Die Kirche, sagte Bingener, dürfe durchaus «öffentlich Kirche sein - aber sie wird alles tun müssen, dabei bei jedem einzelnen Schritt bei sich selbst zu bleiben». Bingener warnte vor einem Einbruch der Finanzen in absehbarer Zeit. Jede bisher vorhandene Struktur würde dadurch in Frage gestellt. Weder Aktionismus noch Lähmung seien darauf die richtigen Antworten. Die Kirche solle vielmehr «predigen, dass die Herzen weich werden. Mit aller Nähe und Menschlichkeit. Aber auch mit jener Schärfe, die das weiche Herz von Selbstmitleid und Selbstbezogenheit unterscheidet.»

Die Kirchen in Deutschland seien zwar «noch gut situiert, aber nicht reich». In der evangelischen Kirche beobachtet er weniger Fälle von persönlicher Bereicherung oder persönlicher Verschwendung - allenfalls «Stellen, die genau genommen verzichtbar wären». Einzelheiten nannte er jedoch nicht.

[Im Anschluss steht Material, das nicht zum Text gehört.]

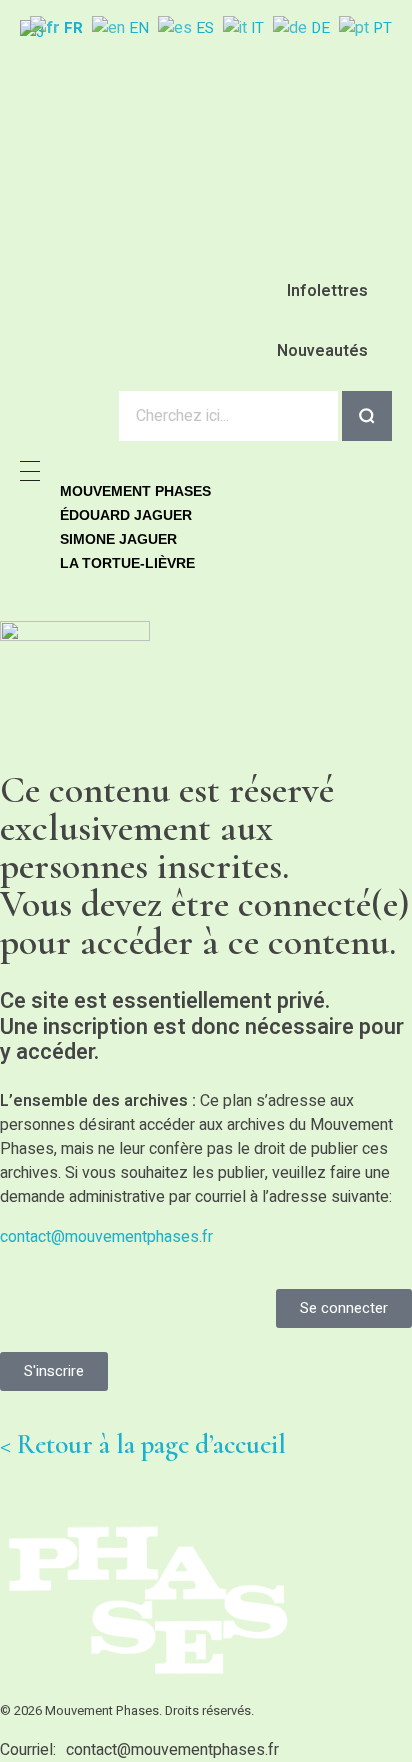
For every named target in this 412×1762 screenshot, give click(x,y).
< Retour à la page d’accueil (143, 1444)
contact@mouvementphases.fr (106, 1237)
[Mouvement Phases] (195, 125)
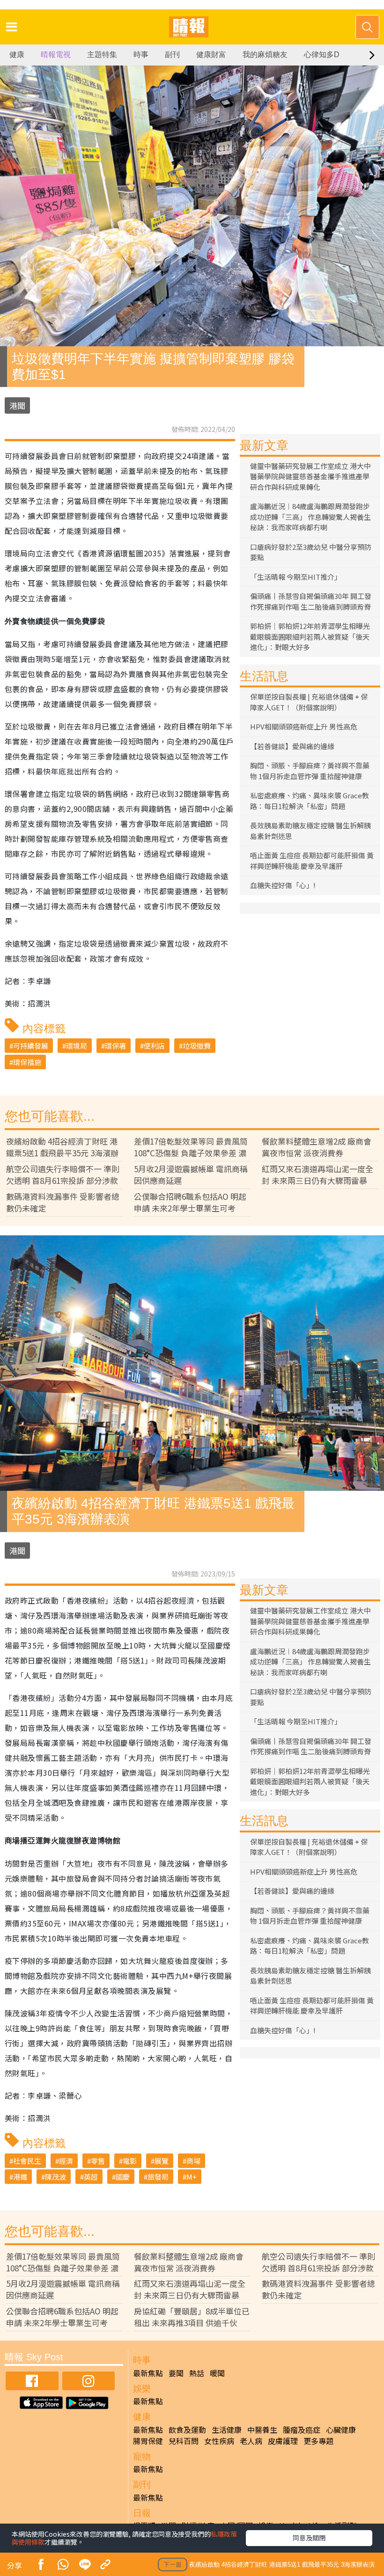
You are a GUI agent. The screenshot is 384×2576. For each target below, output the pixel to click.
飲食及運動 (187, 2429)
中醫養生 (262, 2429)
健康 (16, 54)
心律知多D (322, 54)
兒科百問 (184, 2440)
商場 (193, 2161)
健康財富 (211, 54)
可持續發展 (30, 1046)
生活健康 (227, 2429)
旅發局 (158, 2177)
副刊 (172, 54)
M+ (191, 2177)
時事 (140, 54)
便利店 (154, 1046)
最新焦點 (148, 2373)
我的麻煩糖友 (265, 54)
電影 (130, 2161)
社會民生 (27, 2161)
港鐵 (20, 2177)
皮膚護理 (283, 2440)
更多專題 (318, 2440)
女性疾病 (219, 2440)
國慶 (123, 2177)
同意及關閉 (309, 2537)
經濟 (66, 2161)
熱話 (196, 2373)
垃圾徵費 (197, 1046)
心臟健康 (341, 2429)
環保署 (115, 1046)
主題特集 (102, 54)
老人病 (251, 2440)
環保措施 (27, 1062)
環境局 (76, 1046)
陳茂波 (55, 2177)
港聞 (17, 405)
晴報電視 (56, 54)
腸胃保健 (148, 2440)
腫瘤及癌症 (301, 2429)
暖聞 (217, 2373)
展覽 (162, 2161)
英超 (91, 2177)
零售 (98, 2161)
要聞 (176, 2373)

Selbstwahrnehmung und Außenwahrnehmung klaffen in der evangelischen Kirche auseinander, so der Journalist und evangelische Theologe. Er wies kritisch auf die zahlreichen Doppelstrukturen hin. Zwar sei vieles historisch gewachsen und durchaus verdienstvoll. Manches sei aber nicht mehr nachvollziehbar. Bingener: «Auch hier wäre mehr Mut und mehr Klarheit wünschenswert.»

Die Lösung der Zukunftsprobleme liege nicht in Organisationsplänen: «Sie werden die kommenden Herausforderungen nicht wegorganisieren können. Im Kern wird es eine geistliche Herausforderung sein.»